70° Anniversario della Liberazione di Trieste: le foto

 Ricorreva il 12 giugno il 70esimo anniversario della fine dell'occupazione titina del capoluogo giuliano, e con essa di uno dei periodi più bui della storia cittadina. L'Unione degli Istriani ed il Comune di Trieste, assieme alla Lega Nazionale, hanno commemorato l'importante data con lo scoprimento di un monumento nel Parco della Rimembranza e la deposizione di corone in altri luoghi simbolo.

Si è svolta il 12 giugno la cerimonia organizzata dall’Unione degli Istriani e dal Comune di Trieste per commemorare il 70° anniversario della fine dell’occupazione jugoslava di Trieste (1 maggio - 12 giugno 1945). 

Alla presenza del Sindaco di Trieste Roberto Cosolini, della Presidente della Provincia di Trieste, Maria Teresa Bassa Poropat, del Presidente del Consiglio Regionale Franco Iacop e di altre autorità civili, militari e religiose, la cerimonia ha vuto apice nella scopertura di una targa in ricordo della fine dell'occupazione jugoslava presso il Parco della Rimembranza.

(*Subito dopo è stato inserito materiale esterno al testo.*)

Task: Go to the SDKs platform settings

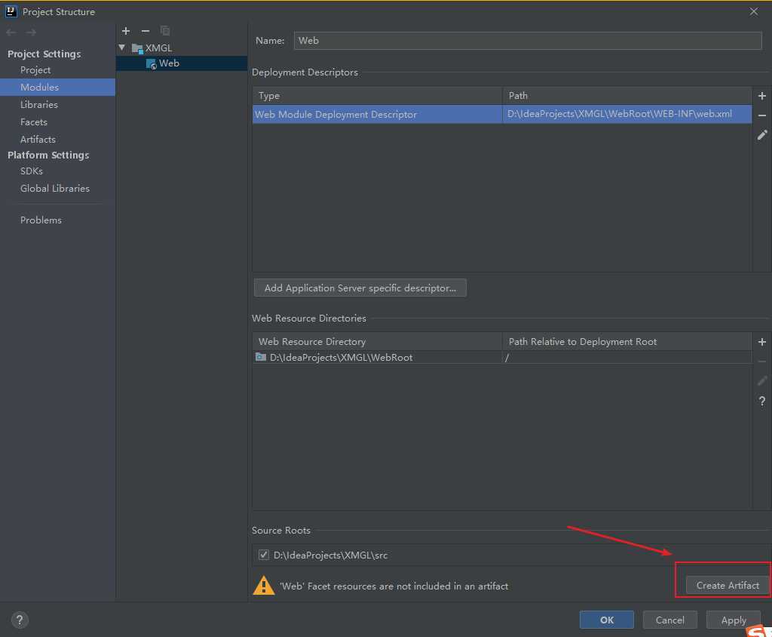Action: pyautogui.click(x=32, y=171)
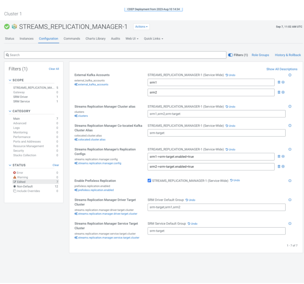Image resolution: width=304 pixels, height=284 pixels.
Task: Open the Actions dropdown
Action: 141,26
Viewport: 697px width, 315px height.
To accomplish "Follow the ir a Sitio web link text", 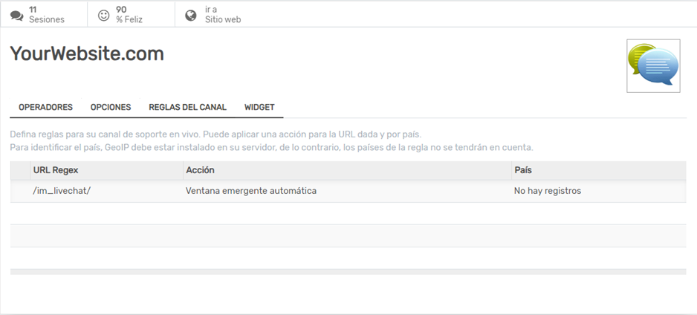I will pyautogui.click(x=223, y=15).
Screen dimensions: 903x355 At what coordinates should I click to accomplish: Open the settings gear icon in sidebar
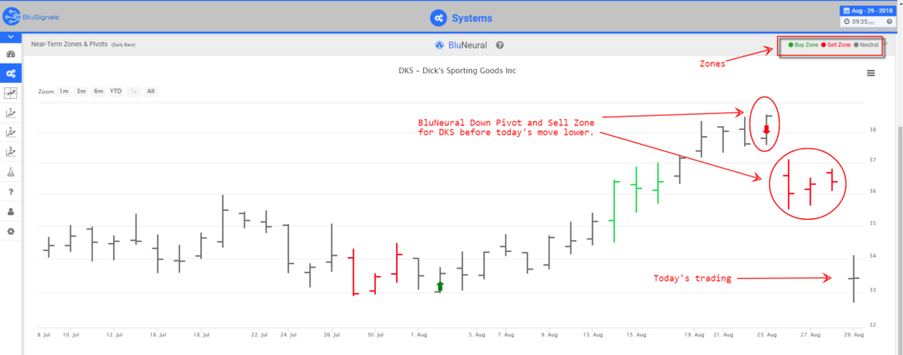[11, 230]
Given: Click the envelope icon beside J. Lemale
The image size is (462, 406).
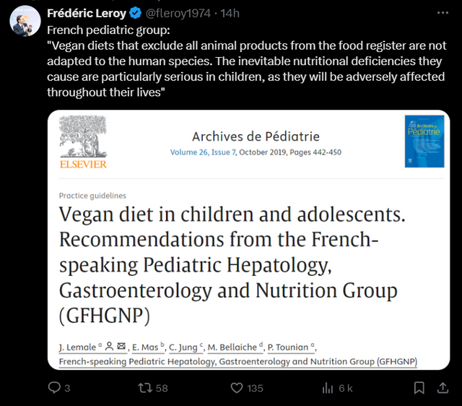Looking at the screenshot, I should pyautogui.click(x=121, y=346).
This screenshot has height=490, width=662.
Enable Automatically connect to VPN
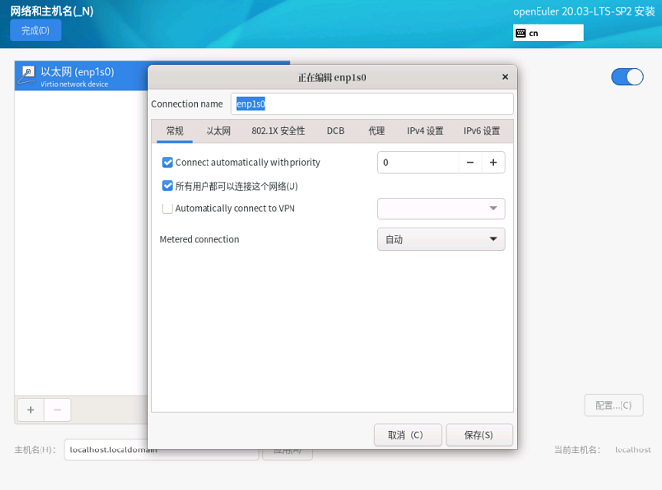167,208
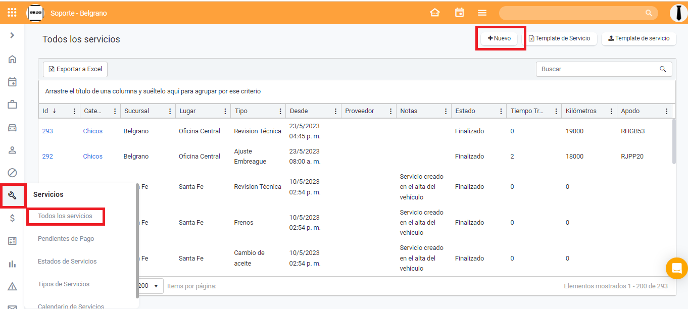Open the hamburger menu in top bar
Viewport: 688px width, 309px height.
[482, 13]
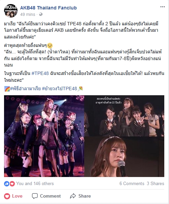Open the bottom-right close-up microphone photo
This screenshot has height=204, width=169.
click(x=124, y=157)
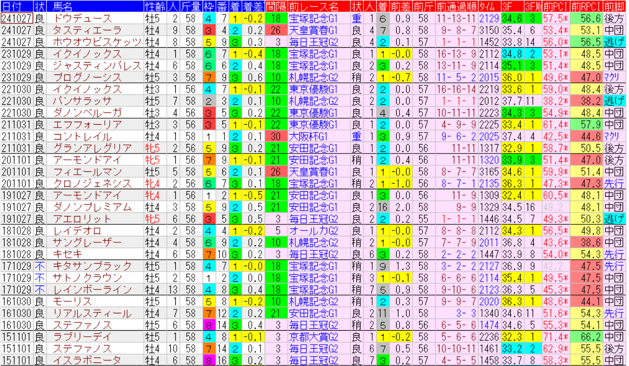
Task: Click the red interval 30 cell for コントレイル
Action: [x=276, y=136]
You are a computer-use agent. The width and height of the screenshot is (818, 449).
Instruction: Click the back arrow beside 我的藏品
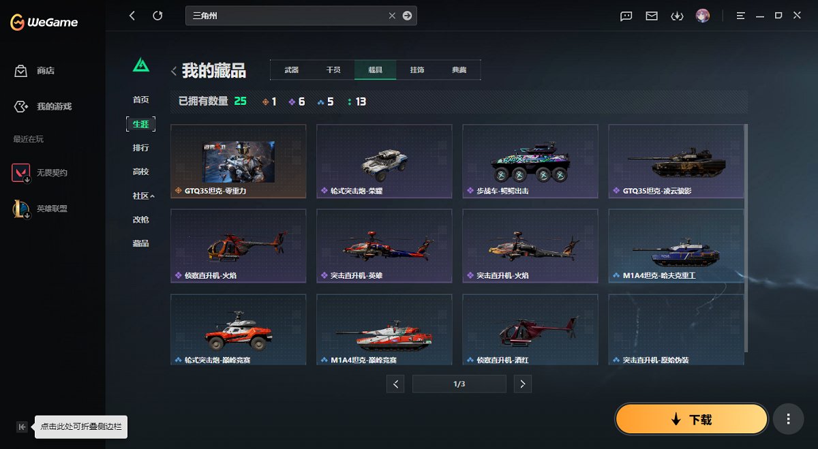pyautogui.click(x=174, y=70)
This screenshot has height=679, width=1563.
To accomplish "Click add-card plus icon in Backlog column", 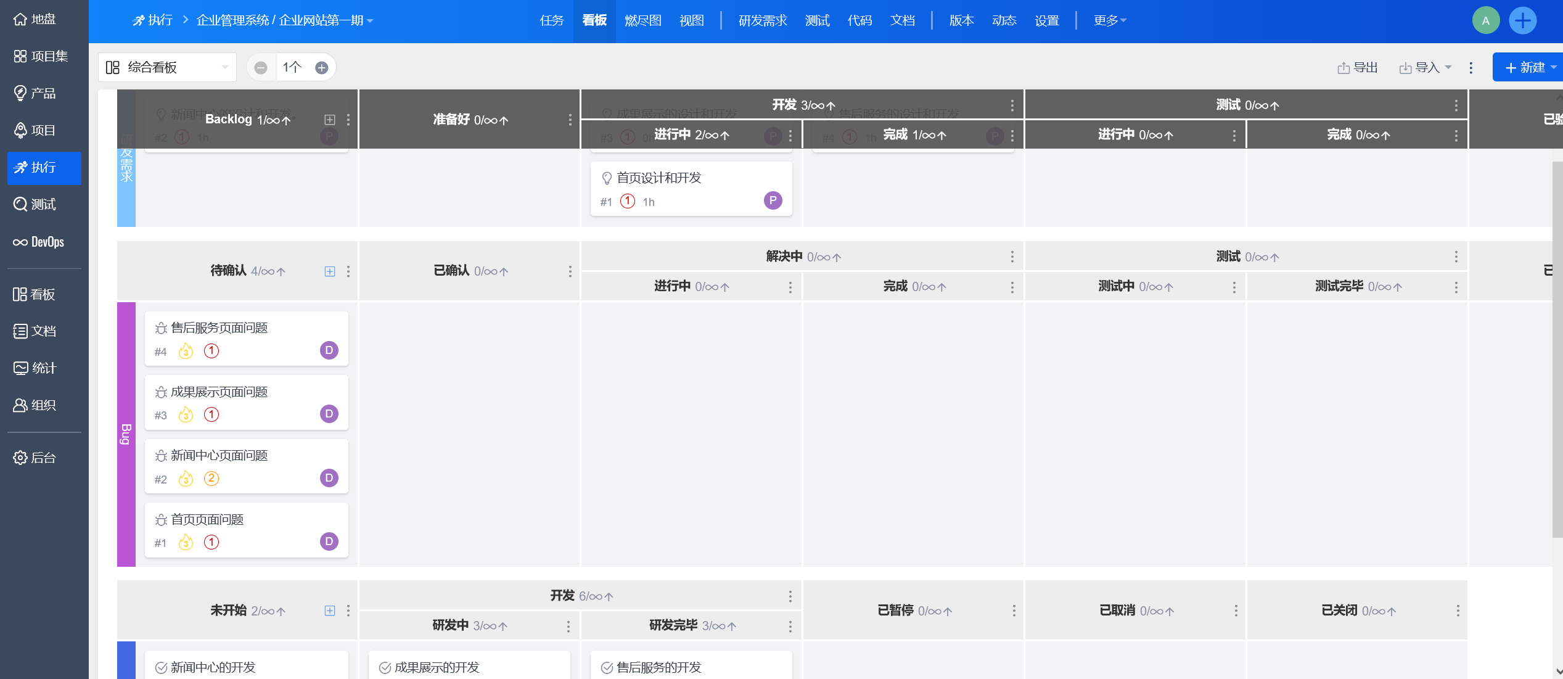I will click(330, 120).
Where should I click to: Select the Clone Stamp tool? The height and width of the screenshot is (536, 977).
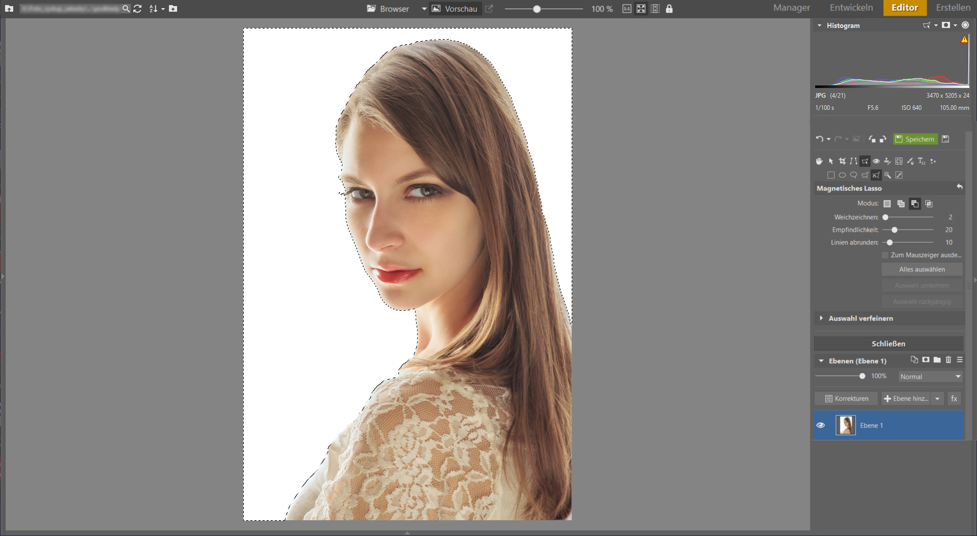(887, 161)
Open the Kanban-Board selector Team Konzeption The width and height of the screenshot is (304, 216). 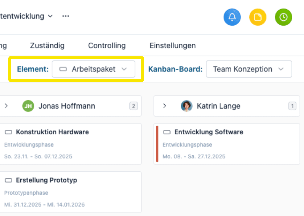249,69
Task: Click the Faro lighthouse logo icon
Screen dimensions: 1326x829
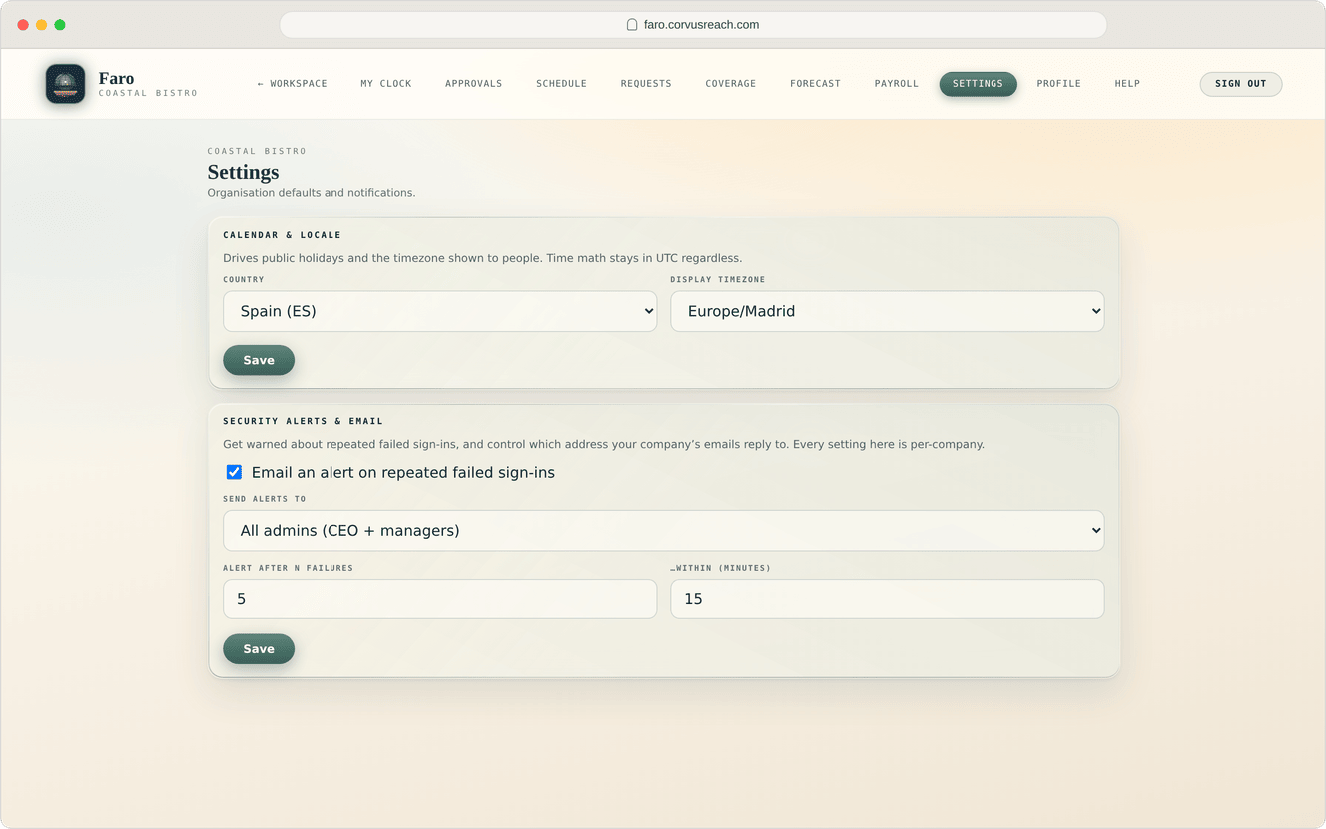Action: pos(65,84)
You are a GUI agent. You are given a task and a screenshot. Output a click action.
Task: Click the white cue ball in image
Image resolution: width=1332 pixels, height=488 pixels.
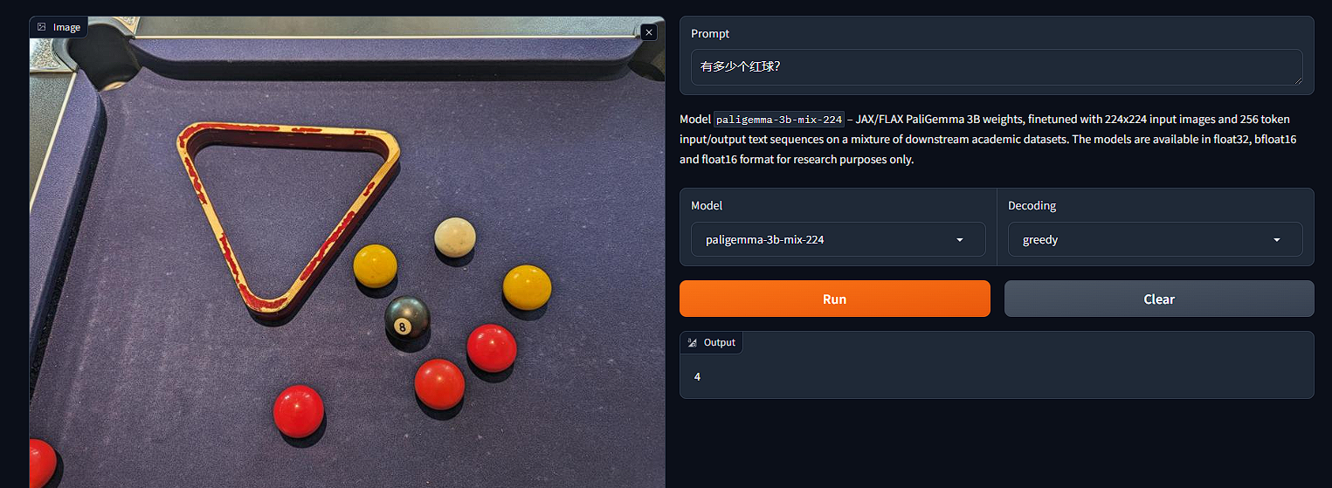point(455,236)
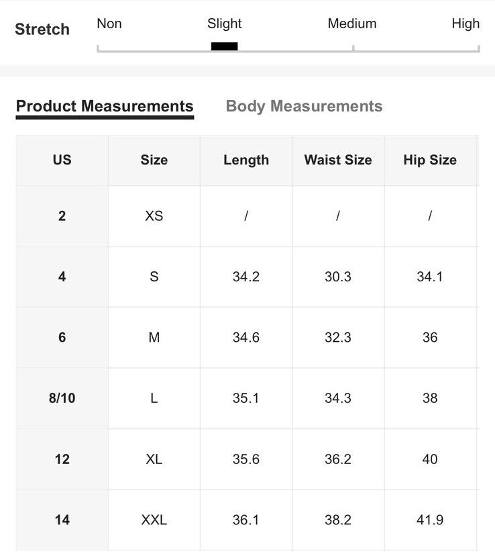Viewport: 495px width, 556px height.
Task: Select the Size column header
Action: [x=154, y=160]
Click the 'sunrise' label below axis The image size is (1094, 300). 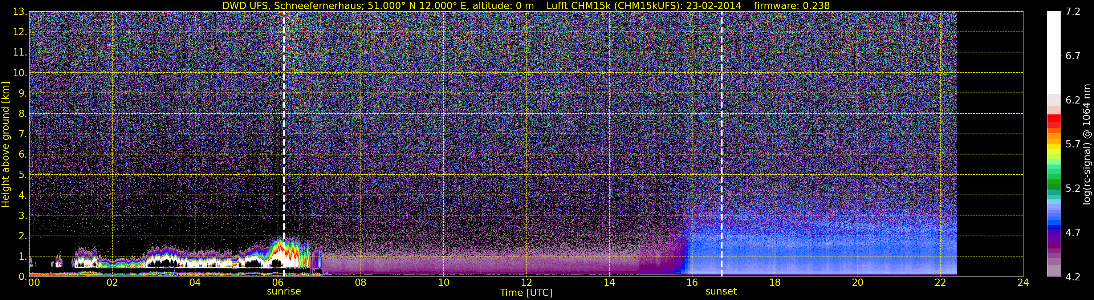pyautogui.click(x=284, y=292)
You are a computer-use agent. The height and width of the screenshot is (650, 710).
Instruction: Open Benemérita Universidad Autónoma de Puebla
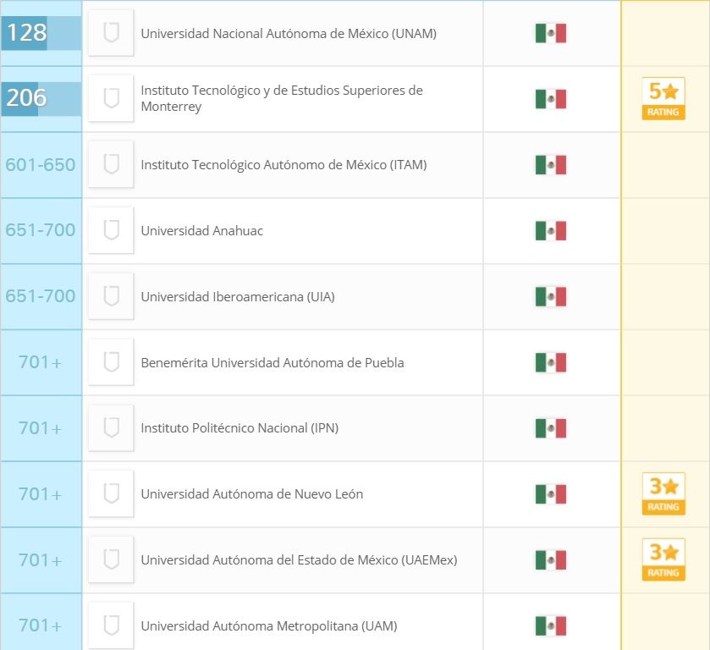(272, 363)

In precedenza, assieme alla Lega nazionale e con la partecipazione delle Associazioni Combattentistiche e d'Arma, si sono tenuti dei momenti commemorativi presso la Scuola Allievi Agenti di P.S. di San Giovanni e presso il famedio della Questura di Trieste ove sono stati resi gli onori ai civili e ai poliziotti infoibati e scomparsi nel maggio di 70 anni fa. 

Nel suo intervento presso il nuovo monumento sul Colle di san Giusto il presidente dell'Unione degli Istriani, Massimiliano Lacota, ha voluto ringraziare in particolare il Sindaco Cosolini e tutto il Consiglio Comunale per  aver promosso e portato a compimento la realizzazione dell'opera auspicando che per il 2017 si possa pervenire, di concerto con la Provincia di Trieste e la Regione Friuli Venezia Giulia, ad elevare la data del 12 giugno a solennità civica.

Il Sindaco Roberto Cosolini ha voluto - dal canto suo - sgombrare il campo dalle polemiche che da ambi gli estremi della compagnie politica si erano levate in merito all'opportunità dell'opera che è stata realizzata, sottolineando come la data del 12 giugno riveste un innegabile valore simbolico per la Città di Trieste, in quanto in tale data furono restituiti ad essa i valori fondanti dell'Italia post bellica, ovvero libertà e democrazia, che non erano certo fondanti nell'occupazione volta alla realizzazione del disegno annessionistico jugoslavo.